:: Information shown

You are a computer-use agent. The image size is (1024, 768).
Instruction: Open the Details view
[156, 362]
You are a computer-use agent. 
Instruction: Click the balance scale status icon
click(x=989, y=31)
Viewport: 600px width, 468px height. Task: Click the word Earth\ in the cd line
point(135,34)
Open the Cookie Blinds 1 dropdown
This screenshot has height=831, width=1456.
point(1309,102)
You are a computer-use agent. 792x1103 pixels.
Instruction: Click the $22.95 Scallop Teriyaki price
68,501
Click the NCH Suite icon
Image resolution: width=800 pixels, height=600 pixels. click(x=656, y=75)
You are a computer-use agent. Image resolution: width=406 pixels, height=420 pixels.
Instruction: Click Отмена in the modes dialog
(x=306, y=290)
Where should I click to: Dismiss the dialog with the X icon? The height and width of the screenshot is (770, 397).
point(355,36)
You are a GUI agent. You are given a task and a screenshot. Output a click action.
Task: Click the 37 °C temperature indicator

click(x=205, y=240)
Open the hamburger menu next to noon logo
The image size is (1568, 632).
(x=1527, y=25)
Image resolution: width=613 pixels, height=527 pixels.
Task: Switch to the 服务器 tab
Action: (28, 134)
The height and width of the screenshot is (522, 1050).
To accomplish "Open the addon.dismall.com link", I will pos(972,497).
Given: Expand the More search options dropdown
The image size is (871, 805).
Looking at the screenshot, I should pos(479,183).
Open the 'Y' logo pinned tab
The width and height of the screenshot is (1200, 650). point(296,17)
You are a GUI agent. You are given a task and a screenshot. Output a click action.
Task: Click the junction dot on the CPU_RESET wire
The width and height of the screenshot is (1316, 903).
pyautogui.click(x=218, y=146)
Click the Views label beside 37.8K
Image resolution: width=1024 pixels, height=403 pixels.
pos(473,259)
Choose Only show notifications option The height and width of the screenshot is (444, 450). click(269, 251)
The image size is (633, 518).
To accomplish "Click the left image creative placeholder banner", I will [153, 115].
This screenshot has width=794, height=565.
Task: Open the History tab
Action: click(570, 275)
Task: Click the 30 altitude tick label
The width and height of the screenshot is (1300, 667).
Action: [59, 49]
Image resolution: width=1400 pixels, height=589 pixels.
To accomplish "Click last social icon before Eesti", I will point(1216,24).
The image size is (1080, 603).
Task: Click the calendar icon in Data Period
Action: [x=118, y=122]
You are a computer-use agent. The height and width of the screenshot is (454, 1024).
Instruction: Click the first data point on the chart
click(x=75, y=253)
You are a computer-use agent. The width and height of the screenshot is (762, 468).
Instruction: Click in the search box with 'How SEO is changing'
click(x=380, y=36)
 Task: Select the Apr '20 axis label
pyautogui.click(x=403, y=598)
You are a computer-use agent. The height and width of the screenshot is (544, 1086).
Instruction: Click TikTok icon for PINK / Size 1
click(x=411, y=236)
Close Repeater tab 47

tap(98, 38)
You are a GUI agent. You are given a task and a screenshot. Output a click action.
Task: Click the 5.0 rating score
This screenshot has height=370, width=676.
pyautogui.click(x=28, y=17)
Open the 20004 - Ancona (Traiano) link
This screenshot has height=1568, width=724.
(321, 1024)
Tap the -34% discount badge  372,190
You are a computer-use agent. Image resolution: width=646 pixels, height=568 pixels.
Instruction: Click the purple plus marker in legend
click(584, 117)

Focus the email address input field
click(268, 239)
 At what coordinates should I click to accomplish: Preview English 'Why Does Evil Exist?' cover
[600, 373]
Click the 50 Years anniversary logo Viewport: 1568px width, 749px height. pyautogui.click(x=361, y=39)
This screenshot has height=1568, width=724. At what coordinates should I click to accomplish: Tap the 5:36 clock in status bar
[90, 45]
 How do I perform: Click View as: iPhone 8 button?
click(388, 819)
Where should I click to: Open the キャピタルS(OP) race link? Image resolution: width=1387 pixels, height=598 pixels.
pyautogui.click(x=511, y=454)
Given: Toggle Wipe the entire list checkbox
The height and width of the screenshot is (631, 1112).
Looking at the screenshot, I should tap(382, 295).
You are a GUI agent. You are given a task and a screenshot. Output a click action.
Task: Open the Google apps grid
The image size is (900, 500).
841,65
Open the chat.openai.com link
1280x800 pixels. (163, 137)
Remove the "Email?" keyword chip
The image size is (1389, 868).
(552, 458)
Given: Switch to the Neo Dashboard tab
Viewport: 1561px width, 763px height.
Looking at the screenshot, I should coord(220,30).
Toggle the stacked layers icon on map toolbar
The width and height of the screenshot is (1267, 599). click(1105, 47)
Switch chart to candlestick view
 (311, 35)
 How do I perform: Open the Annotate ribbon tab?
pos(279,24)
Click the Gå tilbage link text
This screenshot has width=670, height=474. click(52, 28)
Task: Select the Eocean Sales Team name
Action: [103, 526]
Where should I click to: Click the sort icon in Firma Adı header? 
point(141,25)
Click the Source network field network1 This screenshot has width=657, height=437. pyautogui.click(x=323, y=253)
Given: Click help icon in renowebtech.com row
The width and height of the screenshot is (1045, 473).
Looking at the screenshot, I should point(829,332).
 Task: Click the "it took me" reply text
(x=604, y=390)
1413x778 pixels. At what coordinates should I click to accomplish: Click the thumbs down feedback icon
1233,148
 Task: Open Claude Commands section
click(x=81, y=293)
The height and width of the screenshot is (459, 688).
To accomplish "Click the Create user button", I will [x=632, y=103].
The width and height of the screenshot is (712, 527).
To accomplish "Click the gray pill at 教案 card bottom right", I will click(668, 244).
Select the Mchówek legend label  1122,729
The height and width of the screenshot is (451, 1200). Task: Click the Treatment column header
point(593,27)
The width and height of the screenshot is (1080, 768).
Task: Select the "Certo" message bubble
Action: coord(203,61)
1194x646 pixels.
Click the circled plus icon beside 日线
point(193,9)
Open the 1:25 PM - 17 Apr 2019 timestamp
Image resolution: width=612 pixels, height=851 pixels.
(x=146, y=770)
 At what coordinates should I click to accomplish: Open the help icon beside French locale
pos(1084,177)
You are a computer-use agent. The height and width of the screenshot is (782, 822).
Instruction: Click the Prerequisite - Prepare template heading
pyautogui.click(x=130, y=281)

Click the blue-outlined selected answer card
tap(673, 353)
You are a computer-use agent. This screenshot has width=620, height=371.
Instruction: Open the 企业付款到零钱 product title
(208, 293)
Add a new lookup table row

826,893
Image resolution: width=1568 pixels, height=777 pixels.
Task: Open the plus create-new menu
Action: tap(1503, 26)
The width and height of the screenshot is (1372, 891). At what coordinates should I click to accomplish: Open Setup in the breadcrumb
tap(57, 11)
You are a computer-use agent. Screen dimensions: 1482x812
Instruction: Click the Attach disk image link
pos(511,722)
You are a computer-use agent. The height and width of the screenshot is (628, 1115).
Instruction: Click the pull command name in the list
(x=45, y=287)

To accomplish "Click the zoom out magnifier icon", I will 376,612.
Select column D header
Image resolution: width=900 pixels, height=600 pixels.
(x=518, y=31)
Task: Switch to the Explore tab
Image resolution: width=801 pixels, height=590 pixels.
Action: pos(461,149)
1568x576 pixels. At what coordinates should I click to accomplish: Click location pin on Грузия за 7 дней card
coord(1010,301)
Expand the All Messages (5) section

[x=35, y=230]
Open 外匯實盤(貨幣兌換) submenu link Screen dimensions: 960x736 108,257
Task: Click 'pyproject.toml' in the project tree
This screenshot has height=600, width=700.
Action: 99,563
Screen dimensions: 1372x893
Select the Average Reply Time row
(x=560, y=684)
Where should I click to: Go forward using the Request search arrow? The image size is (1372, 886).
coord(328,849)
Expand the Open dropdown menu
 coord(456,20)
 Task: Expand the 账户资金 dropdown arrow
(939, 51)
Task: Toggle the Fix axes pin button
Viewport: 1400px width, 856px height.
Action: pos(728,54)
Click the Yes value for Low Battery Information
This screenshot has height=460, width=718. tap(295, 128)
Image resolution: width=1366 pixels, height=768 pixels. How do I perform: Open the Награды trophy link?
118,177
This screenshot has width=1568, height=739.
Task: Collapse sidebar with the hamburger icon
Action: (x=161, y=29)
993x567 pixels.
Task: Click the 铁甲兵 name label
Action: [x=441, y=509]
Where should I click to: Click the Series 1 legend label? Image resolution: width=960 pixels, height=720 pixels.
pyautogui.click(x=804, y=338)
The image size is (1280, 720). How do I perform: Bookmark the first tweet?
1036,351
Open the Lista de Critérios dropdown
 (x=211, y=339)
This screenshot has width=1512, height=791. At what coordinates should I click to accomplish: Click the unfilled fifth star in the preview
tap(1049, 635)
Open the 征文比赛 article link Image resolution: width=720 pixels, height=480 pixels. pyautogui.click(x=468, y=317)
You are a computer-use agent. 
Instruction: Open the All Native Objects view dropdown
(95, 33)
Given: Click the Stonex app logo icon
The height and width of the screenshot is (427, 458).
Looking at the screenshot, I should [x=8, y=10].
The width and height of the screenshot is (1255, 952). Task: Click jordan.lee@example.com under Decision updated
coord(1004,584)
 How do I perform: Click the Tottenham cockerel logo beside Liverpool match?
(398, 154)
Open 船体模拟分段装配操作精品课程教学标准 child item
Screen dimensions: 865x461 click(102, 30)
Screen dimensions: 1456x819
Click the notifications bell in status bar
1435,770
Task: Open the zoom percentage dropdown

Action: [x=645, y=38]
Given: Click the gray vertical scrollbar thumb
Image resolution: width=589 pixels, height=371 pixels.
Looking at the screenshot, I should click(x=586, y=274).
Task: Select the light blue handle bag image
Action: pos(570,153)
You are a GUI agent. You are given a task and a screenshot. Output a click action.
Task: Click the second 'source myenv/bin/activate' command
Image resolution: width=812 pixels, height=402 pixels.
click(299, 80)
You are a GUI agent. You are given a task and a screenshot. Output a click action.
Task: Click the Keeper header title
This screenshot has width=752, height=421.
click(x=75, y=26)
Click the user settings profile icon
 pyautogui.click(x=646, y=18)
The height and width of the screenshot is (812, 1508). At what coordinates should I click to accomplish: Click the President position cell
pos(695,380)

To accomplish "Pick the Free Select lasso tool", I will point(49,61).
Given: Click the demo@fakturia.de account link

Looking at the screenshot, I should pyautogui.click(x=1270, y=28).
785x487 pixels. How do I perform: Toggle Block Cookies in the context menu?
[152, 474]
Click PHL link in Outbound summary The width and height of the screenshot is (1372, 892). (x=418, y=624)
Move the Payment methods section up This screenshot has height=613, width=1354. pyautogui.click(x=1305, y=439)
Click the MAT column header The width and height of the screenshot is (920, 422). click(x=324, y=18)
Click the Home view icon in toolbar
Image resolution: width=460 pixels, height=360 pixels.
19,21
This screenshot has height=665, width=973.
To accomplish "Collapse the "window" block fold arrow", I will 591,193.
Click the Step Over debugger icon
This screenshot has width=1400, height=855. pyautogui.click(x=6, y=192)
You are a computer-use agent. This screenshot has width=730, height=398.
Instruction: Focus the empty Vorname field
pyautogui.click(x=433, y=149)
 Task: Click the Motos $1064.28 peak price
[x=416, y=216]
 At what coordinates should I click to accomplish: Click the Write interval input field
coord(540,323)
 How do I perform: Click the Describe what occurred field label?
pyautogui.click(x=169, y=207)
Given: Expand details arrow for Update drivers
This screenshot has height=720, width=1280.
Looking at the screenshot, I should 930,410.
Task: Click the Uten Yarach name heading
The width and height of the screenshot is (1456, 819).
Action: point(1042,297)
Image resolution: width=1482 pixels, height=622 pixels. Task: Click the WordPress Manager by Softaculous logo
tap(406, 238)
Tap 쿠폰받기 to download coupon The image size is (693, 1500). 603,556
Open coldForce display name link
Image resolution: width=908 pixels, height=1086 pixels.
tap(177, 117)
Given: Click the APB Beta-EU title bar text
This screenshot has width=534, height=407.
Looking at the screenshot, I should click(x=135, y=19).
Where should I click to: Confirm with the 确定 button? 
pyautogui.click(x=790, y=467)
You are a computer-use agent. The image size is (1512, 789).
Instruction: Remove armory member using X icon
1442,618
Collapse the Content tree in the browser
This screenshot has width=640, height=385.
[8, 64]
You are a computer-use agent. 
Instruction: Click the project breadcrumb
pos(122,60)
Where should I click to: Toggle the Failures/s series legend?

::::

Copy verbatim the lines of the listing between the line holding "You are a computer-use agent. Image resolution: width=406" and the line holding "Choose Only show", inclusive.

You are a computer-use agent. Image resolution: width=406 pixels, height=420 pixels.
Instruction: Click Отмена in the modes dialog
(x=306, y=290)
Where should I click to: Dismiss the dialog with the X icon? The height and width of the screenshot is (770, 397).
point(355,36)
You are a GUI agent. You are given a task and a screenshot. Output a click action.
Task: Click the 37 °C temperature indicator

click(x=205, y=240)
Open the hamburger menu next to noon logo
The image size is (1568, 632).
(x=1527, y=25)
Image resolution: width=613 pixels, height=527 pixels.
Task: Switch to the 服务器 tab
Action: (28, 134)
The height and width of the screenshot is (522, 1050).
To accomplish "Open the addon.dismall.com link", I will pos(972,497).
Given: Expand the More search options dropdown
The image size is (871, 805).
Looking at the screenshot, I should pos(479,183).
Open the 'Y' logo pinned tab
The width and height of the screenshot is (1200, 650). point(296,17)
You are a GUI agent. You are given a task and a screenshot. Output a click action.
Task: Click the junction dot on the CPU_RESET wire
The width and height of the screenshot is (1316, 903).
pyautogui.click(x=218, y=146)
Click the Views label beside 37.8K
Image resolution: width=1024 pixels, height=403 pixels.
pos(473,259)
Choose Only show notifications option The height and width of the screenshot is (444, 450). click(269, 251)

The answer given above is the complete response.